*** RECORDS SHOWN Section Begins ***

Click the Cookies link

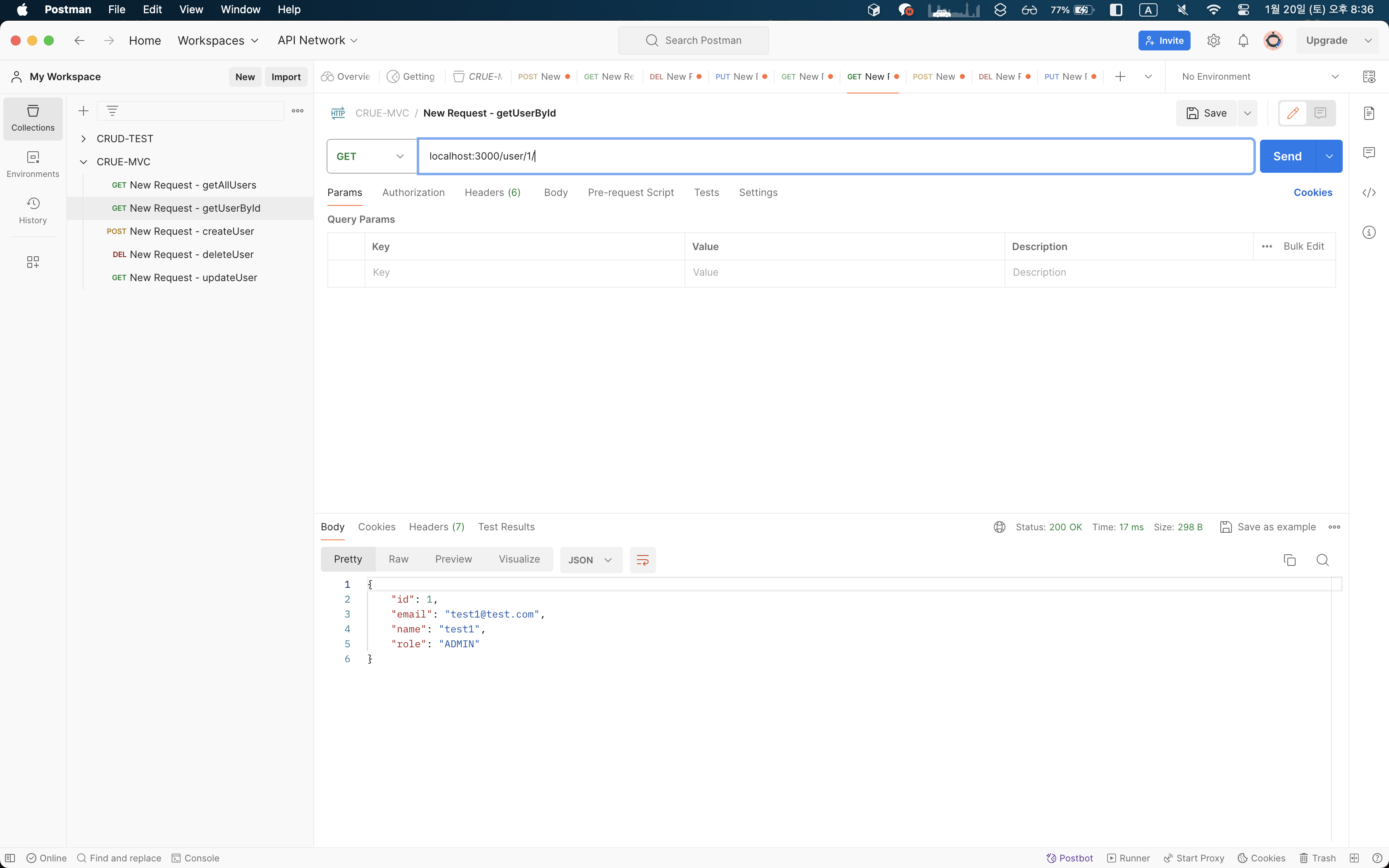point(1313,193)
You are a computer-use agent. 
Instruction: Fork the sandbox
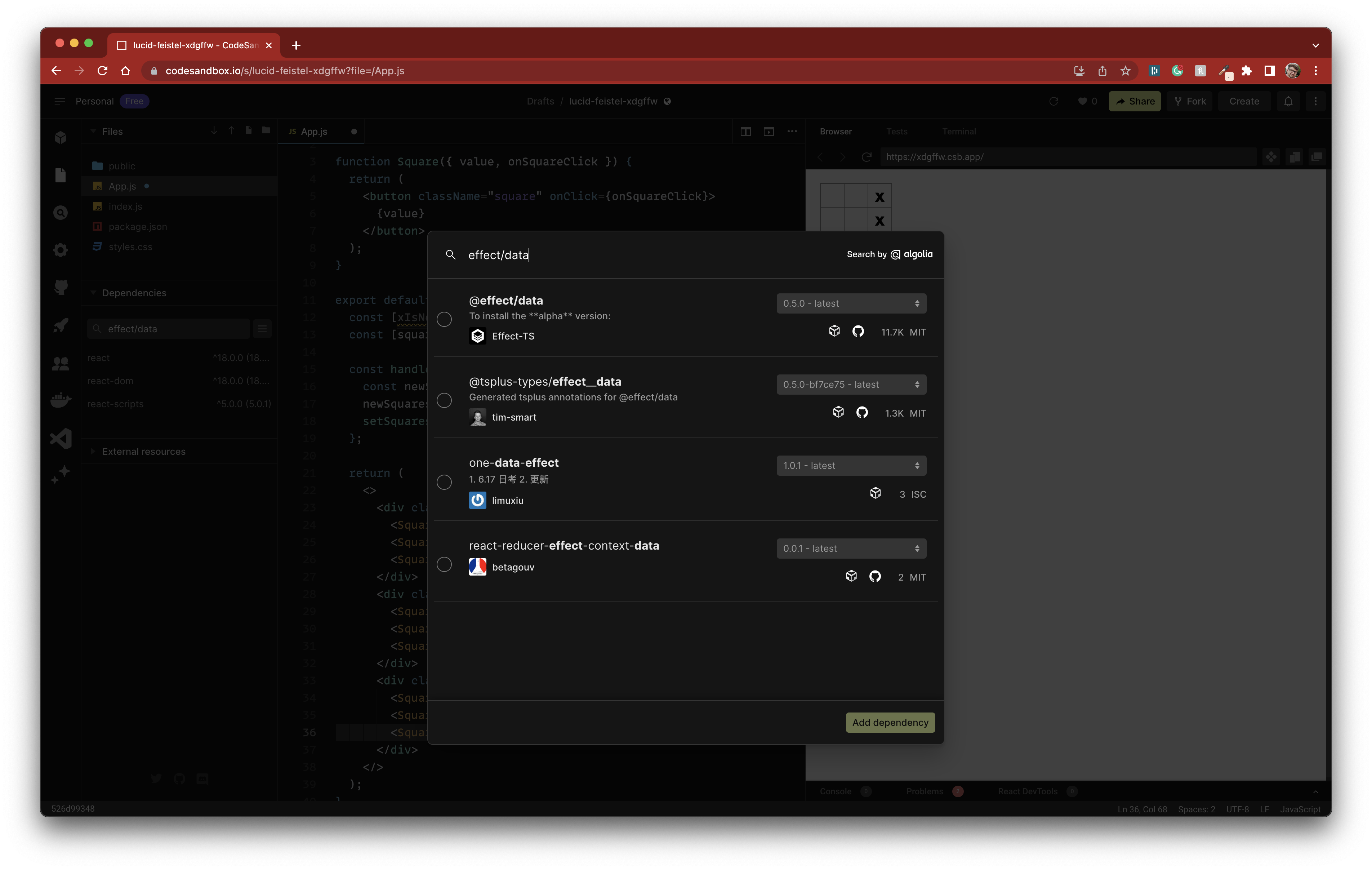coord(1190,101)
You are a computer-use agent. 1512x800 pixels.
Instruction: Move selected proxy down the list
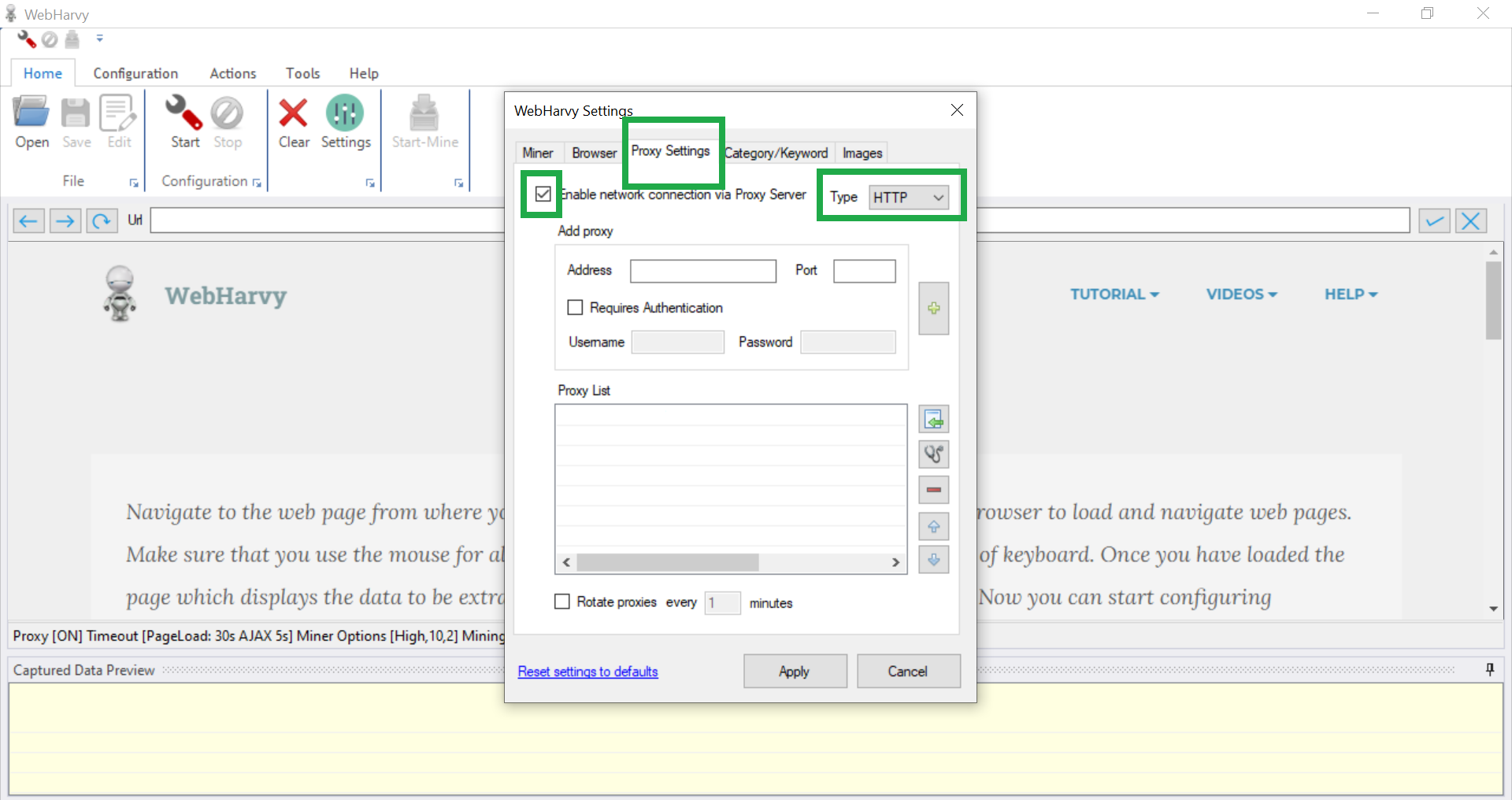pos(933,559)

*** RECORDS SHOWN Section Ends ***

Return all records exactly as they stand above, except for pictures.

Click the Cookies link

point(1313,193)
You are a computer-use agent. 
Instruction: Fork the sandbox
coord(1190,101)
You are a computer-use agent. 1512x800 pixels.
Instruction: Move selected proxy down the list
pos(933,559)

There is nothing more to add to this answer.